Exercise prompt: Word for word, restate the lines from the start of the data below through the line containing "Select Pro Slider".

Extracted data entries
---*---

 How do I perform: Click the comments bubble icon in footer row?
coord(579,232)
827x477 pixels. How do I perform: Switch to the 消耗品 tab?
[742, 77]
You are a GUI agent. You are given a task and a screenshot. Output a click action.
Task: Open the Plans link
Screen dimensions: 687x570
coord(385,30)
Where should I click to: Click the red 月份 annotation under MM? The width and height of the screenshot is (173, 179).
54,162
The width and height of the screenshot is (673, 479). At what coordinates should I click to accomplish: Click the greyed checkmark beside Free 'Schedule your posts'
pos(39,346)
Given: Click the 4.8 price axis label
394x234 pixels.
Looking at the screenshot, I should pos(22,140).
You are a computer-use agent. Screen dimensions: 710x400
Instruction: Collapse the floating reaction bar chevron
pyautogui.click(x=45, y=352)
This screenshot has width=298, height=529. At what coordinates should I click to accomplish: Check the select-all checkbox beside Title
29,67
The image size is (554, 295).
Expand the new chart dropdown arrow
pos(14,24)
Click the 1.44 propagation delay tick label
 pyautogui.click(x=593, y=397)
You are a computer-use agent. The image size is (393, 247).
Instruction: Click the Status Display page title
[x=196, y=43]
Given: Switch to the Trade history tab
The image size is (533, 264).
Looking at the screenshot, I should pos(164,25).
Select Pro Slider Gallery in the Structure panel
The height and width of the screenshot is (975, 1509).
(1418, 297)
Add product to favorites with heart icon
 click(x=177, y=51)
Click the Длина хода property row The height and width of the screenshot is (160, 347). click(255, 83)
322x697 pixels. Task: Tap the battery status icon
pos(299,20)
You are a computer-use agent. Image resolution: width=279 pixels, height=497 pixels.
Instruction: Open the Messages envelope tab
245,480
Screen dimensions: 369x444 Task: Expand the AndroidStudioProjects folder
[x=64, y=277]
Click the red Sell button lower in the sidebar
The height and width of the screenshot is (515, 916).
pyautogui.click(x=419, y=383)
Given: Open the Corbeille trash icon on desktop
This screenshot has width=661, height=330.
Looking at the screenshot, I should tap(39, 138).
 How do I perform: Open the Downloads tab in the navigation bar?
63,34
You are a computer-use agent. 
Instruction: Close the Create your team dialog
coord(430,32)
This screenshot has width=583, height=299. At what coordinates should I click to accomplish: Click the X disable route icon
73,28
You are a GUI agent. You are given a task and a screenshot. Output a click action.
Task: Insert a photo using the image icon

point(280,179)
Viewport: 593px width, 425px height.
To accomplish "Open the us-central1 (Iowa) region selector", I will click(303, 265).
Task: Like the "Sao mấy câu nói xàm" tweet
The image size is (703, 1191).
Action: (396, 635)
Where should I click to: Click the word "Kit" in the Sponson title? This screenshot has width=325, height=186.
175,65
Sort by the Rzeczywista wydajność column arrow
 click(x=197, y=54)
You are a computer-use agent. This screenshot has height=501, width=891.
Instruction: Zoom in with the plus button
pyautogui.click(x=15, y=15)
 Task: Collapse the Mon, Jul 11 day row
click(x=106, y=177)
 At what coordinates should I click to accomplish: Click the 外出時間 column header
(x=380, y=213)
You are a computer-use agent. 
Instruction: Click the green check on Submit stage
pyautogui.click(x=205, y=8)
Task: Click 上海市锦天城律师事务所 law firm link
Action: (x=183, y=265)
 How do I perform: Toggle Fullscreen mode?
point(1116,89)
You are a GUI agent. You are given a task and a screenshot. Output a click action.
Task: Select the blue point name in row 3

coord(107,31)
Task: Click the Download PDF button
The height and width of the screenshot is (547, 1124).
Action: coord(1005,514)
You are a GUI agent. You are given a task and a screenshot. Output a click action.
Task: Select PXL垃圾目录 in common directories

---*---

Answer to the exercise:
 How do I perform: Click the comments bubble icon in footer row?
coord(579,232)
827x477 pixels. How do I perform: Switch to the 消耗品 tab?
[742, 77]
You are a GUI agent. You are given a task and a screenshot. Output a click action.
Task: Open the Plans link
Screen dimensions: 687x570
coord(385,30)
Where should I click to: Click the red 月份 annotation under MM? The width and height of the screenshot is (173, 179).
54,162
The width and height of the screenshot is (673, 479). At what coordinates should I click to accomplish: Click the greyed checkmark beside Free 'Schedule your posts'
pos(39,346)
Given: Click the 4.8 price axis label
394x234 pixels.
Looking at the screenshot, I should pos(22,140).
You are a computer-use agent. Screen dimensions: 710x400
Instruction: Collapse the floating reaction bar chevron
pyautogui.click(x=45, y=352)
This screenshot has width=298, height=529. At what coordinates should I click to accomplish: Check the select-all checkbox beside Title
29,67
The image size is (554, 295).
Expand the new chart dropdown arrow
pos(14,24)
Click the 1.44 propagation delay tick label
 pyautogui.click(x=593, y=397)
You are a computer-use agent. The image size is (393, 247).
Instruction: Click the Status Display page title
[x=196, y=43]
Given: Switch to the Trade history tab
The image size is (533, 264).
Looking at the screenshot, I should pos(164,25).
Select Pro Slider Gallery in the Structure panel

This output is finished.